I could not agree more with the conclusion that art. 6(4) of the European Information Society Directive begs to be amended (this provision does not have a real equivalent in U.S. copyright law). I also agree that safeguarding “appropriate measures” (that is, steps taken by Member States to ensure that certain copyright exceptions remain exercisable despite technological protection measures) must be extended to works that are offered online under contractual terms – what else!?

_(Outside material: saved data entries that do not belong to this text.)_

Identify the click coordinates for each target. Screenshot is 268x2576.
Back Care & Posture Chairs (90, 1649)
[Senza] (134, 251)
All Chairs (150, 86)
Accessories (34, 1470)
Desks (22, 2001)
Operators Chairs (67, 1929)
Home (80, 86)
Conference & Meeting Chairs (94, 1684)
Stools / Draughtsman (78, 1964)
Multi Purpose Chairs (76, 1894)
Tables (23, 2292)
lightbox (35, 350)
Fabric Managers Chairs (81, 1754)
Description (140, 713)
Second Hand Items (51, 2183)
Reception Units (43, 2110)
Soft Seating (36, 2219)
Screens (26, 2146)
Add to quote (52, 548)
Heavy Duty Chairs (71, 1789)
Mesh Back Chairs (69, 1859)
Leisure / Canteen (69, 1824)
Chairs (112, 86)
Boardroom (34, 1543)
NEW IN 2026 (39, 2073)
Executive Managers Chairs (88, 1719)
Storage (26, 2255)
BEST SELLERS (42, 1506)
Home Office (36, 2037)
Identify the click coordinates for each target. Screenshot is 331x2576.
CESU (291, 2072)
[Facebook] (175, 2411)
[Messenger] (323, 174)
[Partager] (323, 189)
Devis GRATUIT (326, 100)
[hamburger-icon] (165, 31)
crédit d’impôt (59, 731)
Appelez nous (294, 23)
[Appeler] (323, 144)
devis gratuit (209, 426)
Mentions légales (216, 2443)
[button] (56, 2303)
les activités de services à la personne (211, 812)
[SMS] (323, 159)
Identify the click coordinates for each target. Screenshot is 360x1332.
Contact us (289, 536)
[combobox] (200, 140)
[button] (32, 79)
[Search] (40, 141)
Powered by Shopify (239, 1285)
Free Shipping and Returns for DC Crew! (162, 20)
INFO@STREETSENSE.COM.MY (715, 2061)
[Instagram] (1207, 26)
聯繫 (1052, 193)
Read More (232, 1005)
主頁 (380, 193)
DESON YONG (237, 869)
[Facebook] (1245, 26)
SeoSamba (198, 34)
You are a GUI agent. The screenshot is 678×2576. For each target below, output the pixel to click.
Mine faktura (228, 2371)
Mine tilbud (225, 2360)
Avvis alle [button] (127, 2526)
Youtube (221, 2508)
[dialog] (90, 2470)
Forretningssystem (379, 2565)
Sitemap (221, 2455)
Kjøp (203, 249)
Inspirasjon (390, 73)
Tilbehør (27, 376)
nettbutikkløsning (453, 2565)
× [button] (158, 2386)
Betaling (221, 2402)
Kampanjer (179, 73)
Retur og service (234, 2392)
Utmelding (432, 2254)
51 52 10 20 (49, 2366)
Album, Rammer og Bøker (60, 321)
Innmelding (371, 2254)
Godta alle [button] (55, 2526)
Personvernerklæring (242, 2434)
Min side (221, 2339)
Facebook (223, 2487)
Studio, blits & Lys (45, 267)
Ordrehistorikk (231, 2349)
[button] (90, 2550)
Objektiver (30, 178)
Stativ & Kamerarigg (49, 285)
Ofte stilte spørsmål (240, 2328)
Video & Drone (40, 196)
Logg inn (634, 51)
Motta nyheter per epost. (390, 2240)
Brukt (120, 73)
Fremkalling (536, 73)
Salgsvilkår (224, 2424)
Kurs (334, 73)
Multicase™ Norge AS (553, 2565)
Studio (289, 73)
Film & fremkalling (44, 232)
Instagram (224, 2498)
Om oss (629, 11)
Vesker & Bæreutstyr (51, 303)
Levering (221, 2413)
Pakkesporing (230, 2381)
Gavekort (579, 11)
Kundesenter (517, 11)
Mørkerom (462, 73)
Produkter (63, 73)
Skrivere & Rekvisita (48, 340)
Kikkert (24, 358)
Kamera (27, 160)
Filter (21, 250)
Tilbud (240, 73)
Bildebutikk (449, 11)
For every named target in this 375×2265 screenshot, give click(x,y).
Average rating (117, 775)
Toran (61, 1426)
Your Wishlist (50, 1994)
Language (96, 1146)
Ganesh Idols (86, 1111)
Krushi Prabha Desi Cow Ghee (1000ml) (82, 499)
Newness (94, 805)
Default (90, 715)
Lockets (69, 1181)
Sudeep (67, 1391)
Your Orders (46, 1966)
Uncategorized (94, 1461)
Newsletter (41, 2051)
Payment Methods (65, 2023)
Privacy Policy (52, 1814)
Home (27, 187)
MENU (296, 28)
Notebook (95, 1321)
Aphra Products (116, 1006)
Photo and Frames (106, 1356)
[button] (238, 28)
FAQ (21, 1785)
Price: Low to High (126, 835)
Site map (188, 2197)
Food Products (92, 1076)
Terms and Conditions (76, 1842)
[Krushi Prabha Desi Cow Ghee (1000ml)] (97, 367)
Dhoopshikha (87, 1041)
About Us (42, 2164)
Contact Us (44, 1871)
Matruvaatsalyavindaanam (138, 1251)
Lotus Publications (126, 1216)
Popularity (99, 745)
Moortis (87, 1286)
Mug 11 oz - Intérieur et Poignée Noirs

I believe that the idea of access portals is a good one, at least in theory. But it would achieve too little, since access entitlements remain tethered to old-style copyright privileges, which is a consequence of the structure of the Directive. The proposed instrument would not cover instances where users simply need access (read, observe, listen) to digitally locked-up material. In other words, the proposed amendment cannot remedy curtailment of the constitutional “right to receive information” – a right the Supreme Court once called “an inherent corollary of the rights of free speech and press.”
Even subject to a more robust “appropriate measures” mechanism, rights of access to works would remain contingent, fragile, invisible. They will continue to have the status a background assumption, one that in the DRM environment often proves fallacious. To me, the need to secure adequate opportunities to receive information is in some respect even more basic than supporting the exercise of copyright exceptions, and for that matter, protecting fair use interests within the framework of the U.S. rulemaking process. In an ideal world, and to the extent that exclusivity seriously abridges rights of access to copyrighted information, rights of access should rank equally as other explicit exceptions and be manifested clearly in copyright law itself. This requires a much more fundamental change in the law, one that in the current political economy of copyright lawmaking falls under science fiction rather than considered an operative route. In this respect, incremental efforts to fix art. 6(4) in Europe or to expand the jurisdiction of the U.S. rulemaking process are welcome, as they point in the right direction. Something is better than nothing, at least in this context.